Redwood and Wildfire
Love and magic in 1910s Chicago

Late in Andrea Hairston’s novel Redwood and Wildfire, her 1900s Chicago protagonists put on a silent film with a particularly piercing title card: “Tell me whom you love and I will tell you who you are” (394). This thematic statement suggests the goals of the filmmakers and actors, spinning a romance between a pirate and a schoolteacher between actors from disparate backgrounds of Gullah Geechee, Persian, Irish, and all other heritages of twentieth-century Chicago. But questioning who we grant our love and what that says about us is also central to Hairston’s exploration of the entertainment industry at the dawn of film. This historical fantasy novel asks what loves makes of us and, moreover, what love for people in their totality can produce.
Redwood and Wildfire begins in back-country Georgia swamp at the end of the nineteenth century, but its cast of characters also venture to Chicago, both in a timebending visit to the 1893 World’s Fair and during the subsequent decades of the Chicago film industry’s steep rise and decline. Redwood is a young Black root worker and storyteller with visions of bringing the figurative magic of racial and gender equality to the stage. Aidan Wildfire Cooper is a Seminole and Irish man yoked to Redwood’s capacious imagination. But to realize their relationship and thrive in the rapidly shifting entertainment circuit, the pair must overcome discrimination and trauma that predate their artistic dreams.
Hairston brings top-shelf imagination and camp playfulness to the page in this book. Dialogue almost always slides between descriptions of the characters’ actions, not just “they said” constructions.
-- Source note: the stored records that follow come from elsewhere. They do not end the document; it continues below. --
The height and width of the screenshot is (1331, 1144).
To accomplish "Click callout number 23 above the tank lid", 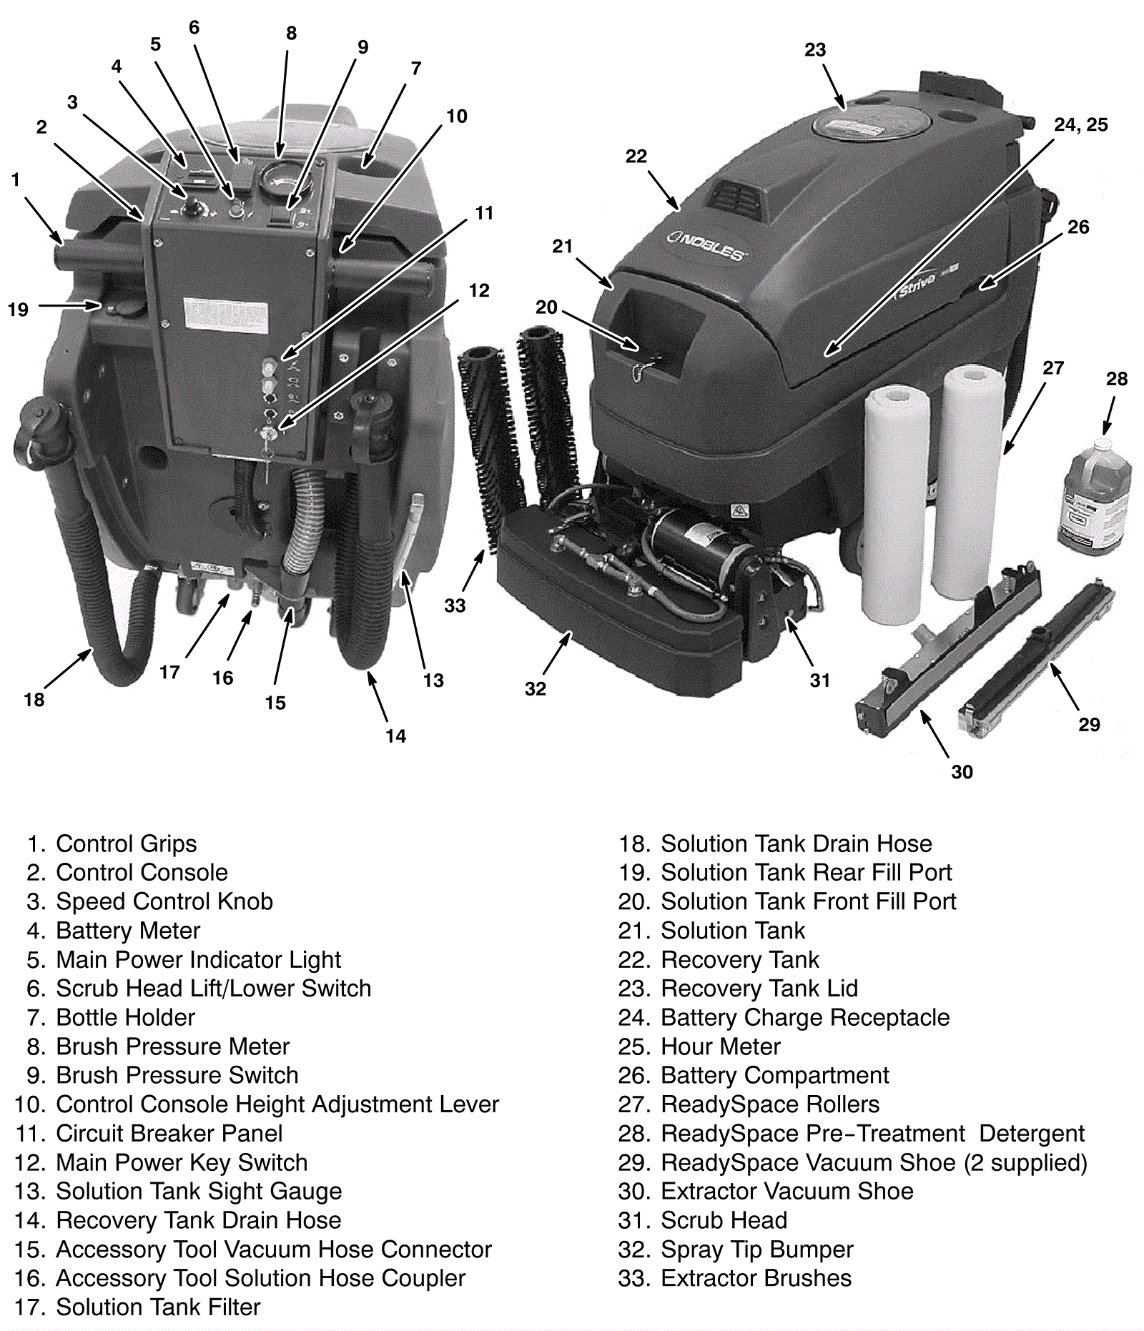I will coord(815,50).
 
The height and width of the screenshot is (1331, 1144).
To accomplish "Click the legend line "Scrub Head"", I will coord(724,1220).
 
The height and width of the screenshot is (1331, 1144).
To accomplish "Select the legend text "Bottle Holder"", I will coord(125,1017).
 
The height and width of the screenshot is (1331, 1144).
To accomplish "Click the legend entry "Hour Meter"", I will coord(720,1047).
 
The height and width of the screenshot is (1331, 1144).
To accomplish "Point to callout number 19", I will coord(18,310).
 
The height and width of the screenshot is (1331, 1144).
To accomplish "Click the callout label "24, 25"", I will coord(1080,125).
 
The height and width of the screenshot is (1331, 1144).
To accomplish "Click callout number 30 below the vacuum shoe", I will coord(962,772).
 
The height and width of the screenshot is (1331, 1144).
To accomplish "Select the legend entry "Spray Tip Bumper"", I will coord(756,1250).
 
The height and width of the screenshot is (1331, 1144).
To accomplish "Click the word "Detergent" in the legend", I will coord(1031,1134).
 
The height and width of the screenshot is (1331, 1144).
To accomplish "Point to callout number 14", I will coord(395,736).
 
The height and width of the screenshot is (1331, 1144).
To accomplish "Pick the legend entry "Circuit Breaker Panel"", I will coord(169,1134).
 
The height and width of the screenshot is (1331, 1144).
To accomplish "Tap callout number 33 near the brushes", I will coord(455,606).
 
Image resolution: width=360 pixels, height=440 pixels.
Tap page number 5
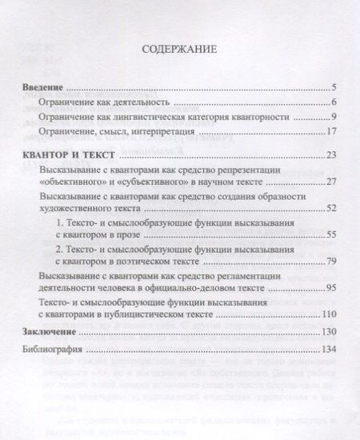pyautogui.click(x=338, y=88)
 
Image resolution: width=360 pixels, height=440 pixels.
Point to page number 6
pyautogui.click(x=338, y=103)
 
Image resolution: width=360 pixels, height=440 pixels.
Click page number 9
pyautogui.click(x=338, y=118)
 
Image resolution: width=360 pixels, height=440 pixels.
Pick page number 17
pyautogui.click(x=336, y=132)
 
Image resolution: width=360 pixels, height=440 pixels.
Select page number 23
pyautogui.click(x=336, y=154)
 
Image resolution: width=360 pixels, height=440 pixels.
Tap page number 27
pyautogui.click(x=336, y=182)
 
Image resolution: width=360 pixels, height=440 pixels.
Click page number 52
pyautogui.click(x=336, y=208)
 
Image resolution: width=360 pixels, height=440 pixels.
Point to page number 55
pyautogui.click(x=336, y=234)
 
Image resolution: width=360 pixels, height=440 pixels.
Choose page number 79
pyautogui.click(x=336, y=262)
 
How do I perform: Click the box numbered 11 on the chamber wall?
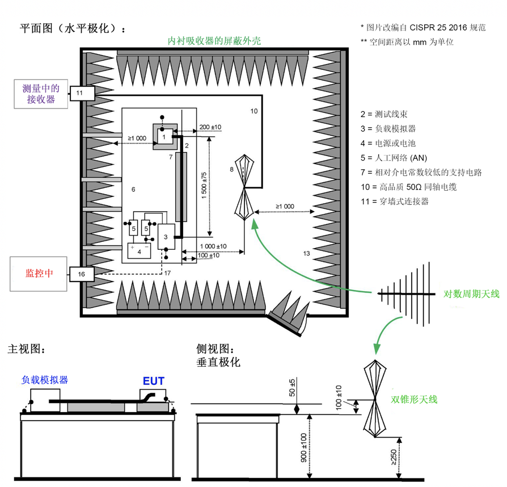point(79,92)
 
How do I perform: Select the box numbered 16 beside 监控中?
point(81,274)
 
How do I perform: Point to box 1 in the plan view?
point(163,137)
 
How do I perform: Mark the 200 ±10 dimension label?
point(210,127)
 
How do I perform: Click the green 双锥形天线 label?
point(414,399)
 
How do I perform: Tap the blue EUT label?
point(153,381)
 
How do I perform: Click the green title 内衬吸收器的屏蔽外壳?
point(214,41)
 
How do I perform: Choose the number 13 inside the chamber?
point(307,253)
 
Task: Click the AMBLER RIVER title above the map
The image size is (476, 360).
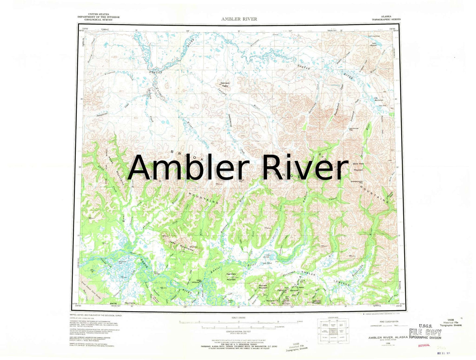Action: [239, 19]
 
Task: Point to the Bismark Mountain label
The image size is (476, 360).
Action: [263, 287]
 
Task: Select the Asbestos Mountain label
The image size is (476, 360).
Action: [316, 301]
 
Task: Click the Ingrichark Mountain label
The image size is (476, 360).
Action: [231, 277]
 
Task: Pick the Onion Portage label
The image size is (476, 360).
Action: [157, 273]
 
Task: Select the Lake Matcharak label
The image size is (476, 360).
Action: [378, 99]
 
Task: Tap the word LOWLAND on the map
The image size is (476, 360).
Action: [341, 283]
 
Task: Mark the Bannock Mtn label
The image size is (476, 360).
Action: [294, 291]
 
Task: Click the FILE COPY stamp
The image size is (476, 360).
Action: [425, 332]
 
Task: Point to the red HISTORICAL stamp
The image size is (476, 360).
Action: [424, 345]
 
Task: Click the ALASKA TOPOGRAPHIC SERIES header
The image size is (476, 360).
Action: [386, 18]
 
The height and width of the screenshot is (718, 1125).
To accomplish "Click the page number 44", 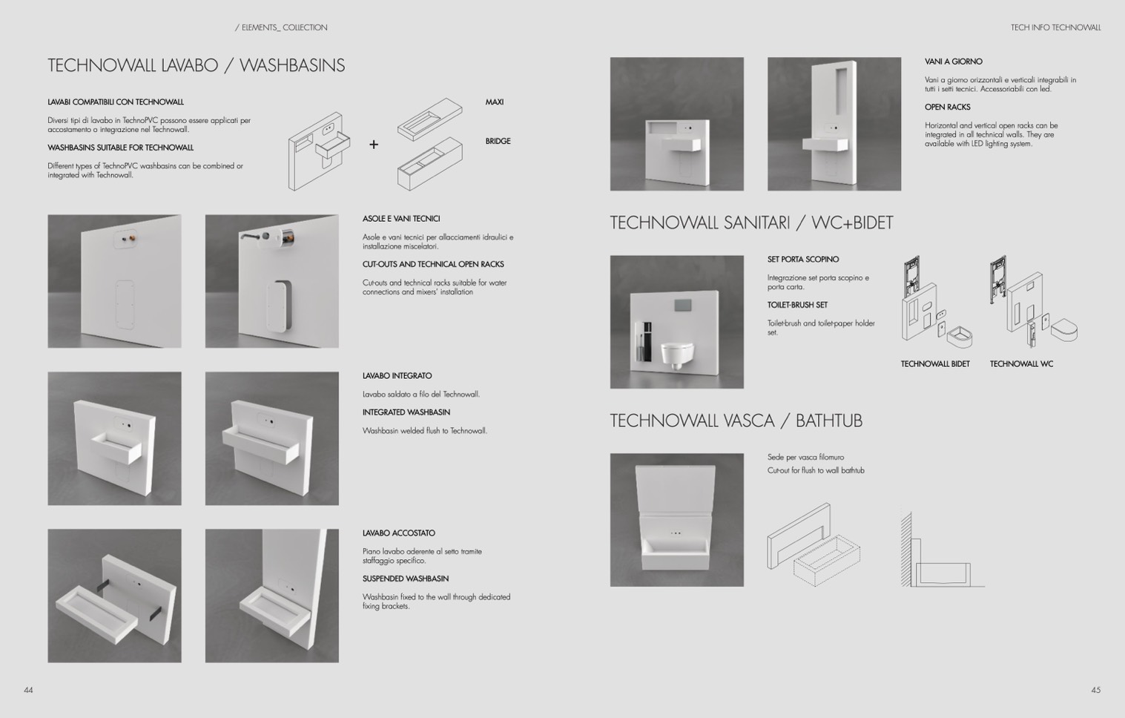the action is pyautogui.click(x=28, y=690).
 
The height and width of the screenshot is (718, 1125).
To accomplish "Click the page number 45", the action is pyautogui.click(x=1096, y=690).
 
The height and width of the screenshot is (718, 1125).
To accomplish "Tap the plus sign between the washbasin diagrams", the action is pyautogui.click(x=374, y=145).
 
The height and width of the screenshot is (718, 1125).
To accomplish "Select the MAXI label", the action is pyautogui.click(x=494, y=102).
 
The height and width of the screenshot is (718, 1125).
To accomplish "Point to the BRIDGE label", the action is pyautogui.click(x=498, y=141).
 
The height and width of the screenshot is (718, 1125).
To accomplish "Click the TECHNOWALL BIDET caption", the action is pyautogui.click(x=935, y=363).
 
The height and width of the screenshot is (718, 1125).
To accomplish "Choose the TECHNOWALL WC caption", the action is pyautogui.click(x=1021, y=363).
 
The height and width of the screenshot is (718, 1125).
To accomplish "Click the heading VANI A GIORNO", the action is pyautogui.click(x=953, y=62).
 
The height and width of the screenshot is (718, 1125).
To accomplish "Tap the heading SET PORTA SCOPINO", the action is pyautogui.click(x=803, y=260).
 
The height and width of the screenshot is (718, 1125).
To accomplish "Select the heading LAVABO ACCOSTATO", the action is pyautogui.click(x=399, y=533).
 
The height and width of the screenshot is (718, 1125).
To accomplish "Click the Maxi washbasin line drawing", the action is pyautogui.click(x=430, y=119).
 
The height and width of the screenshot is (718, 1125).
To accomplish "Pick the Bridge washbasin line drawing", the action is pyautogui.click(x=430, y=164).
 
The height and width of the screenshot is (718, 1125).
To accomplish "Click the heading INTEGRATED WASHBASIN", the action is pyautogui.click(x=406, y=412).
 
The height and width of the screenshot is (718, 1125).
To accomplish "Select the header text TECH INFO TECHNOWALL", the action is pyautogui.click(x=1056, y=27).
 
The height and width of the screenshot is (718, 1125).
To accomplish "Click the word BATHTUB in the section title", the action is pyautogui.click(x=828, y=421).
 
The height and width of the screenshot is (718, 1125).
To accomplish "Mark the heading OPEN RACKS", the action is pyautogui.click(x=947, y=107).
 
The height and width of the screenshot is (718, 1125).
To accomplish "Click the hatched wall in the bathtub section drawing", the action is pyautogui.click(x=906, y=550).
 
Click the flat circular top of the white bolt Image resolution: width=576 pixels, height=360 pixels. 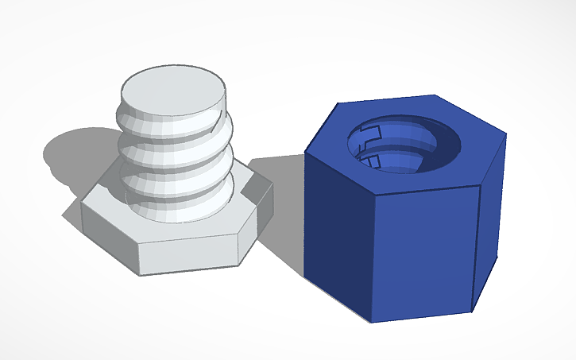click(x=173, y=89)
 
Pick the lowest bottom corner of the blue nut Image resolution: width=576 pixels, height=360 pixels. click(x=372, y=323)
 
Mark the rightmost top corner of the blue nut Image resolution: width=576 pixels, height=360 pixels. click(x=506, y=133)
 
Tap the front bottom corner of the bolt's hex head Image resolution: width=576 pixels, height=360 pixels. click(x=239, y=261)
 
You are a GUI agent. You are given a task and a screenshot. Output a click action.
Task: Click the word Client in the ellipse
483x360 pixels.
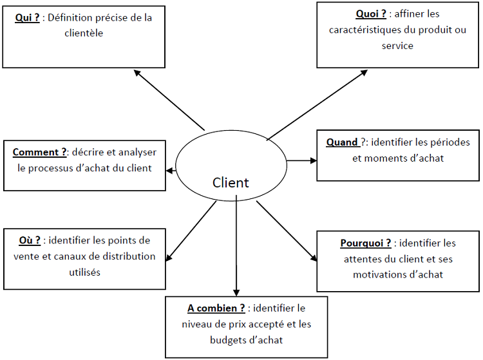[x=231, y=183]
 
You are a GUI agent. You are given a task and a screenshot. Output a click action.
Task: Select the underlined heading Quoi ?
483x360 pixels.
[x=371, y=14]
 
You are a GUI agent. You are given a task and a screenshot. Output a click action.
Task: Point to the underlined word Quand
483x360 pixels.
[x=341, y=142]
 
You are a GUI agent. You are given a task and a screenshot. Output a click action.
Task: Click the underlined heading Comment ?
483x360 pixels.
[x=40, y=153]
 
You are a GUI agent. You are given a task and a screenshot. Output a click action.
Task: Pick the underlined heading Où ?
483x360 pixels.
[x=30, y=240]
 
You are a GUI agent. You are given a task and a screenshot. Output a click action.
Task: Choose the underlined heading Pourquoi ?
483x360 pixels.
[x=366, y=243]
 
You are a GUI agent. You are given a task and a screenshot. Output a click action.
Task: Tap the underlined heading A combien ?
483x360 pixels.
[x=216, y=308]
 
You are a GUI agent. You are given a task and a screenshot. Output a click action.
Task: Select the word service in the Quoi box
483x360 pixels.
[x=397, y=46]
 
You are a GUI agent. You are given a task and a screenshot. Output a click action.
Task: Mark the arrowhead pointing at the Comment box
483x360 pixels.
[x=170, y=171]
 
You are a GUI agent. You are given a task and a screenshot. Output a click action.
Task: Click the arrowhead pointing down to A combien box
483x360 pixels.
[x=236, y=291]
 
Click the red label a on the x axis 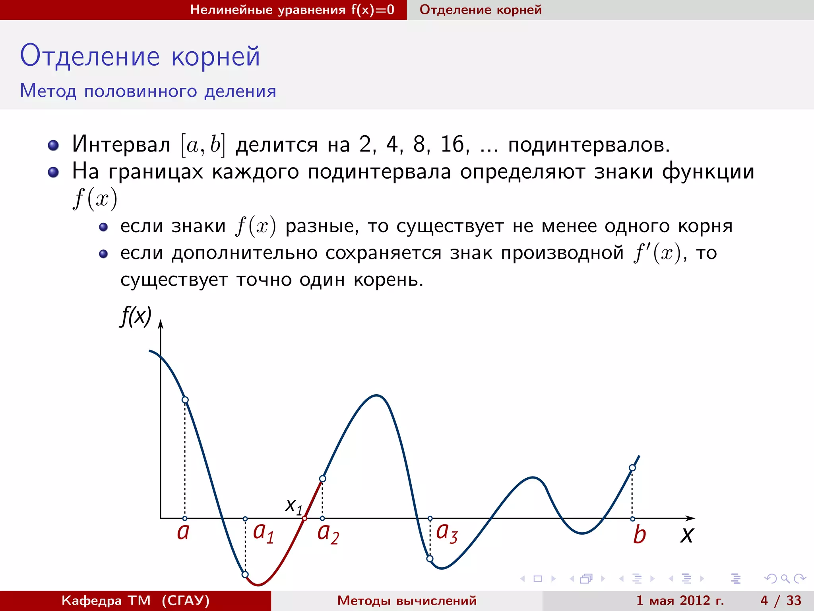pos(183,532)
As well, environmental descriptions often set the mood and hint at interiority. Combined, the dialogue and setting suggest that there’s always more to the characters and world than Hairston has laid out, grounding the narrative amid the occasional flare of neighborhood-annihilating violence or weather-changing hoodoo conjuring. Bad things happen in this book—it starts with a lynching, and the protagonists suffer alcoholism and rape—but the tone bounces back to hopeful continuously, as Hairston guides the reader through all the aspiration and warmth spilling from her leads.
As a reader who enjoys well-paced and varied prose, though, I found Redwood and Wildfire occasionally less engaging. The book makes its reader feel every year of the multi-decade story as the protagonists wander through Georgia, Chicago, and the long trek between. Admittedly, the addiction, trauma, and discrimination that mark this journey are all byzantine processes, but I felt the path even more inclement due to a noticeable age gap in the romance—Aidan remembers meeting newborn Redwood as a seven-year-old—and repetitive diction. Hairston categorically chooses “dribble” over any synonym, for example, and narration often emphasizes characters’ “tiddies.” Again, some of the linguistic choices reflect the language of the period, but having read Hairston’s sequels Will Do Magic for Small Change and Archangels of Funk, I can attest that plots dribbling through loss are a recurring theme.
Yet I continued with Hairston because of that wide-ranging character work in Redwood and Wildfire. The quicksands of sadness and lush ground cover of joy both mirror Hairston’s historical setting and modern life, and as Redwood puts it, “Everything you got in you to say, you can’t always say it right. Proper ain’t the only talk there is” (209). If Hairston’s writing isn’t always perfectly harmonic or “proper,” it’s no less for breaking from convention and showing there’s plenty more room for dreams and acceptance in our lives. If you love shoutouts to 1900s Black vaudeville and cinema, characters that represent the diverse gamut of gender and ethnicity in their time period, and love changing the world, you’ll love this book.